The Book of Cats addresses the wild, popular fears regarding cats—rumors flying that their scratches were venomous and that their breath sucked the life out of infants. In comparison to the smooth cut left from a knife, the thin scratch from a cat’s sharpened nail often festered, leading people to believe their claws were venomous, Ross explains. In addition to avoiding their claws, some would lose their wits at the mere sight of a cat. Conrad Gesner, a 16th-century botanist, documented men losing their strength, perspiring, and fainting when they saw a cat. A few have reportedly fainted after seeing a picture of a cat.
One of the most ridiculous accounts, according to Ross, were of cats accused of killing babies by stealing their breath. In 1791, the Annual Register published a story of an 18-month-old infant who died “in consequence of a Cat sucking its breath, thereby occasioning a strangulation.”
There were thousands of tales and numerous articles of the same vain, depicting cats as villainous, deathly creatures. However, Ross tries to clear up these rumors, quoting a friend and surgeon who stated that the anatomical formation of a cat’s mouth makes it impossible for it to suck a child’s breath. The surgeon proposed that if a cat were truly responsible, perhaps it’s feasible for it to lie over an infant’s mouth for the warm exhalations.
Beyond erratic fears, others believed cats had supernatural powers and psychic abilities. The Chinese reportedly used to peer into cats’ eyes to determine the time, while the playfulness of cats is said to indicate an approaching storm, Ross writes.
“I have noticed this often myself, and have seen them rush about in a half wild state just before windy weather.” People postulated that cats felt an irritation under the skin when it was about to rain, showing discomfort and unease.
He also details a method to feel shocks from a black cat, which were said to be highly charged with electricity. To produce the effect, he instructs the reader to place one hand on a black cat’s throat, while running the other down its back. One should then be able to feel the electric shocks on the hand on the cat’s throat.

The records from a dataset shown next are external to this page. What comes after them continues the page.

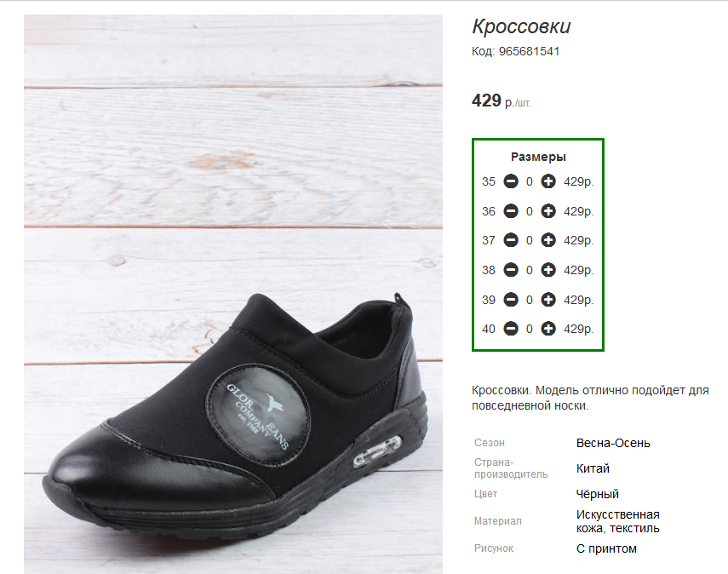Increase quantity for size 38
728x574 pixels.
pos(548,270)
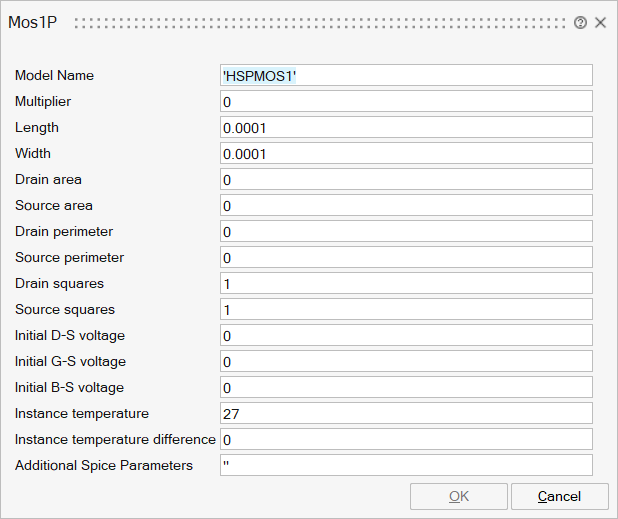The height and width of the screenshot is (519, 618).
Task: Edit the Drain squares value
Action: [406, 283]
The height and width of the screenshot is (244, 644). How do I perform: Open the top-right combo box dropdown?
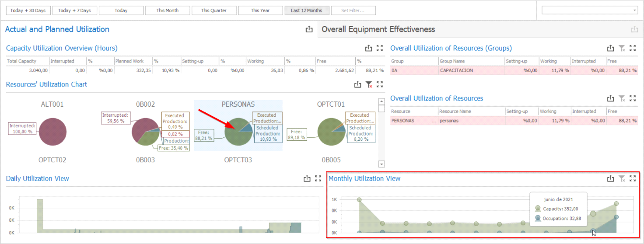click(635, 10)
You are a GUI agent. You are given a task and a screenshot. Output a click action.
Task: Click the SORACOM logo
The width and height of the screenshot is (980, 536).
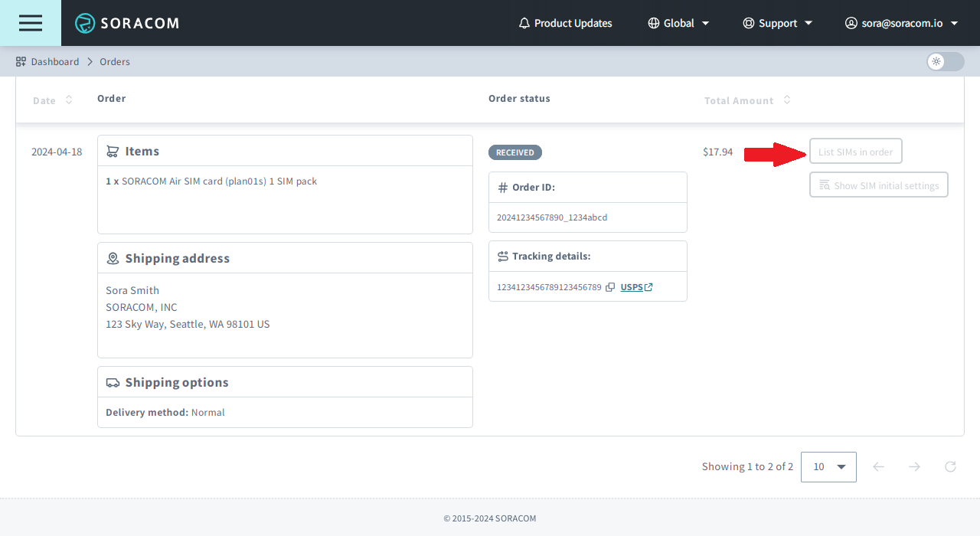[127, 23]
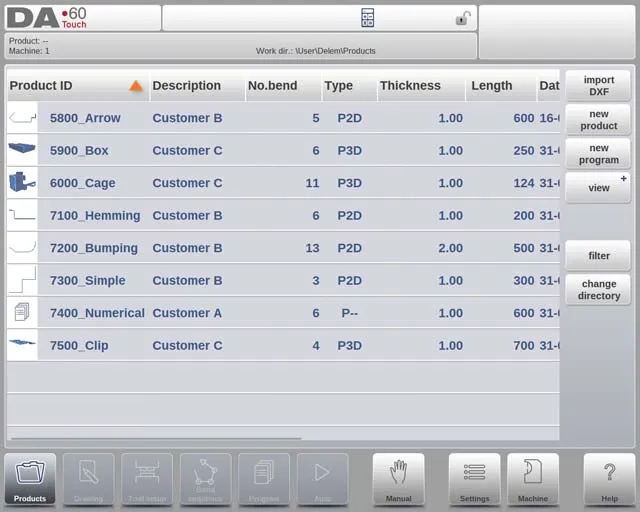Expand the view button options
This screenshot has width=640, height=512.
[598, 187]
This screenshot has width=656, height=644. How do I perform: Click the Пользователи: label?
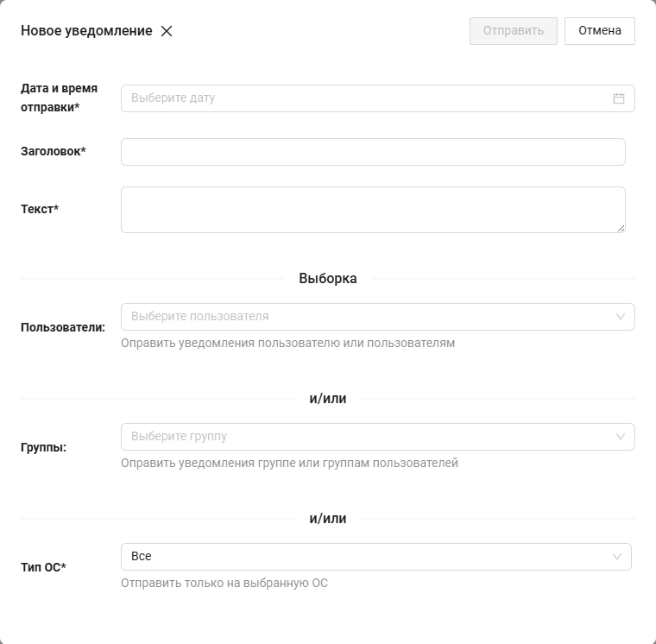(63, 328)
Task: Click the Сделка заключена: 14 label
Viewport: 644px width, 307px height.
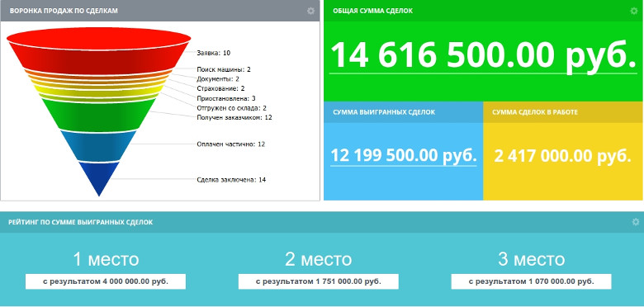Action: pyautogui.click(x=231, y=180)
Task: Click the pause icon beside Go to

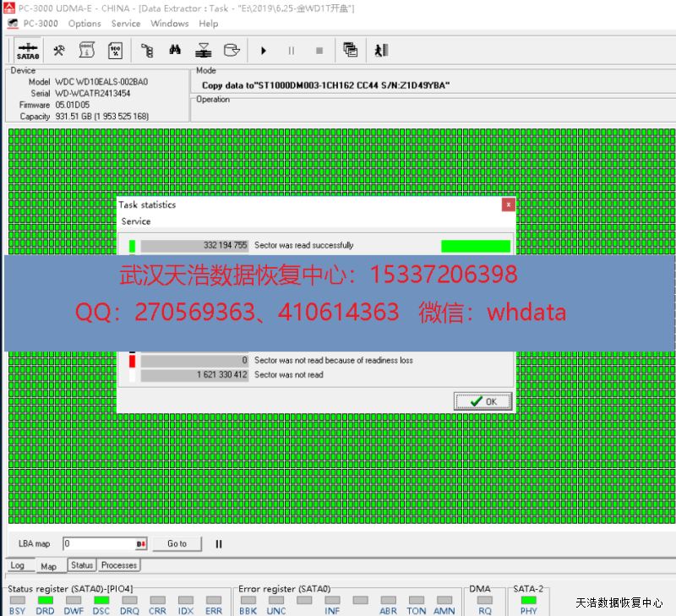Action: 218,544
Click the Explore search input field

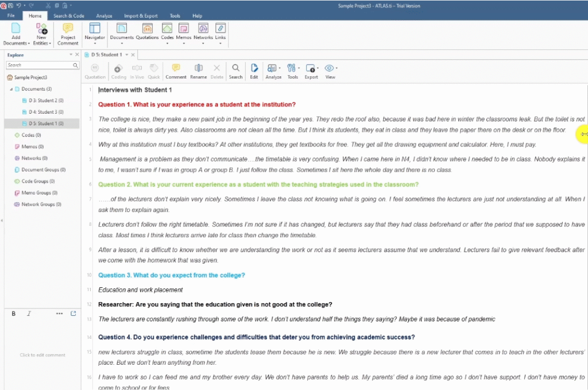click(x=38, y=65)
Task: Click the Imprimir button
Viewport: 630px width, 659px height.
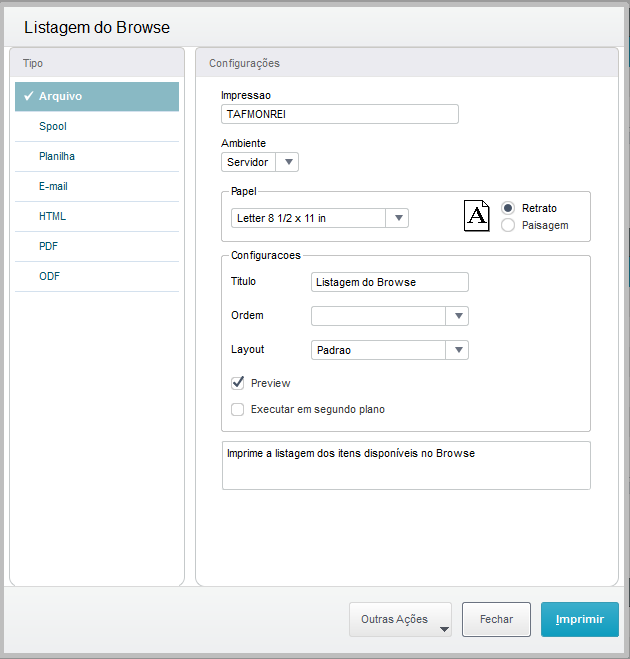Action: coord(579,620)
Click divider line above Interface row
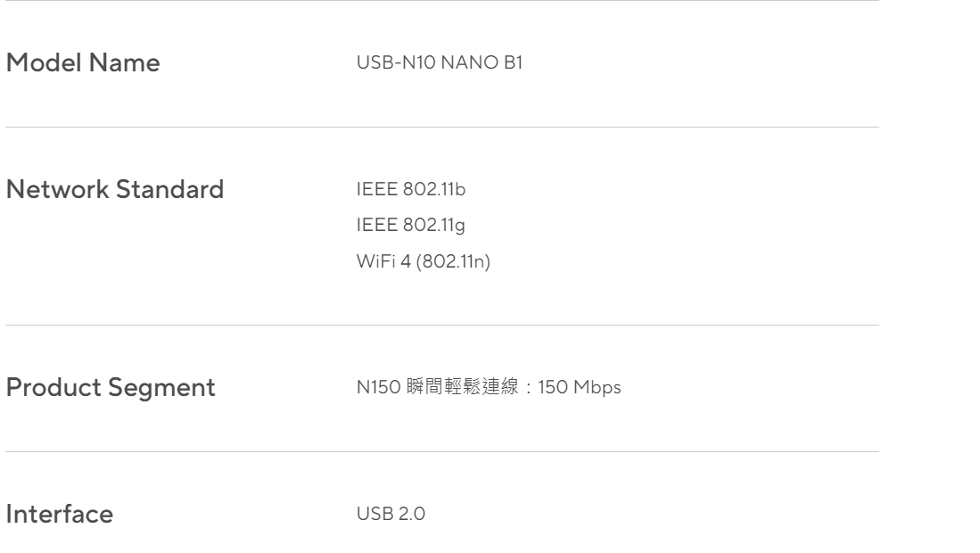 442,451
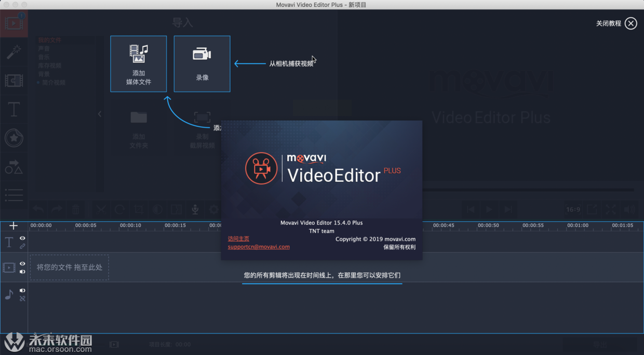
Task: Click the Add Media Files tile
Action: pyautogui.click(x=138, y=64)
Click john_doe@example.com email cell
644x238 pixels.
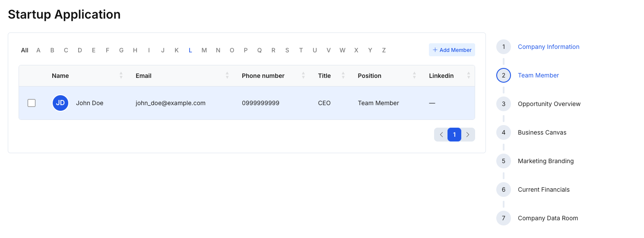click(170, 103)
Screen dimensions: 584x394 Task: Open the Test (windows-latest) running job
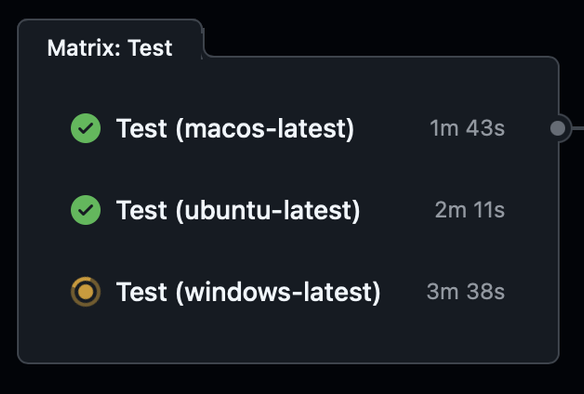click(x=248, y=292)
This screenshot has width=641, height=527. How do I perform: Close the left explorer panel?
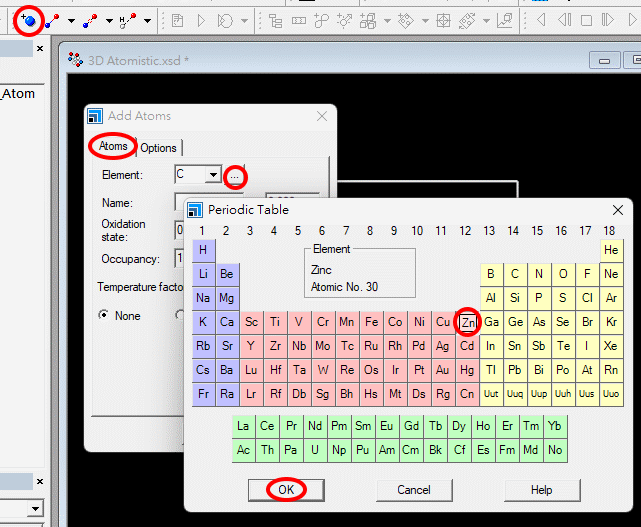tap(39, 48)
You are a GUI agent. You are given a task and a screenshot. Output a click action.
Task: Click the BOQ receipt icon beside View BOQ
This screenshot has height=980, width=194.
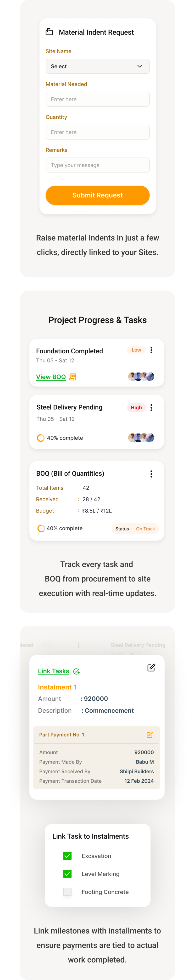[x=73, y=377]
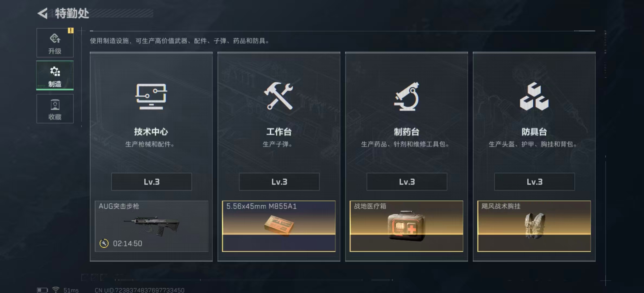The image size is (644, 293).
Task: Click the crafting timer wrench icon
Action: [104, 243]
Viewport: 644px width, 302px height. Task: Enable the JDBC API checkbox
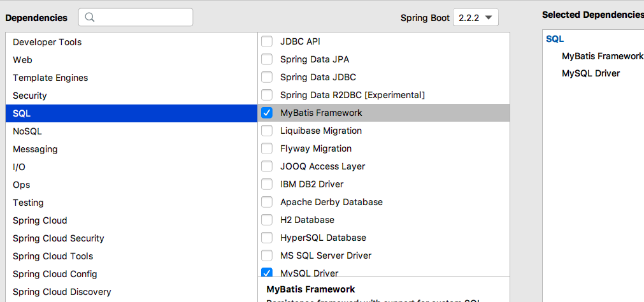(x=267, y=41)
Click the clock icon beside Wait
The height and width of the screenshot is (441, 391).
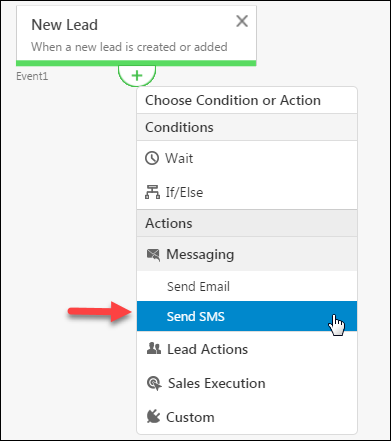coord(152,158)
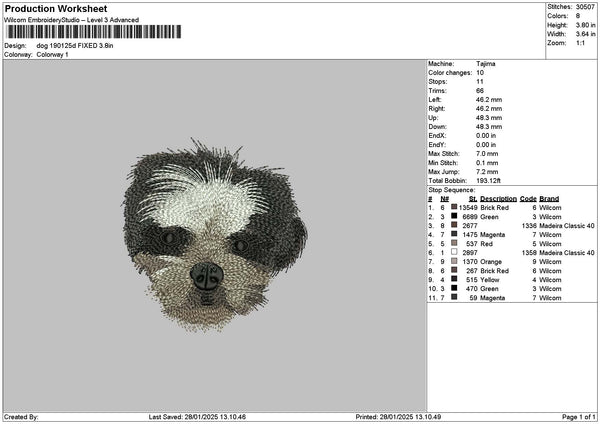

Feline powers were also thought to help cure illnesses. Those who suffer from rheumatism often felt an improvement in their condition in the presence of a cat. There was a saying that collecting three drops of blood taken from under a cat’s tail, mixing it with water, and drinking it would cure epilepsy. Others thought the brain of a cat could cast someone under a love spell if taken in small doses.
The term “cat” was an integral part of 1800s language, with Victorians often referring to the animal in slang and proverbs. For example, “cat o’ nine tails” was the colloquial name for a kind of whip that branched into nine knotted cords. Used as a form of military punishment on soldiers and sailors, the whip produced lashes on the back that looked like claw marks. Salt miners used to call common granulated salt “cat-salt,” while the catkin flower got its name from the Dutch who thought the hanging rope shape was similar to a kitten’s tail. Not all cats are afraid of water—there was even a type of Norwegian ship called a cat, Ross says.
When someone was caught playing a trick, they may plea “cry you mercy, killed my cat!” to try and escape punishment. The French also had proverbs about cats, such as “elle est friande comme une chatte,” which means “she’s as dainty as a cat.”
Ross went to great lengths to clear up the cat’s reputation. Little is known about how many copies circulated of The Book of Cats or how receptive people of the 1800s were to Ross’s argument. While many of these superstitions and legends seem outlandish today, it reflects Victorians’ fascination with one of our most beloved domestic animals—in addition to their mystery.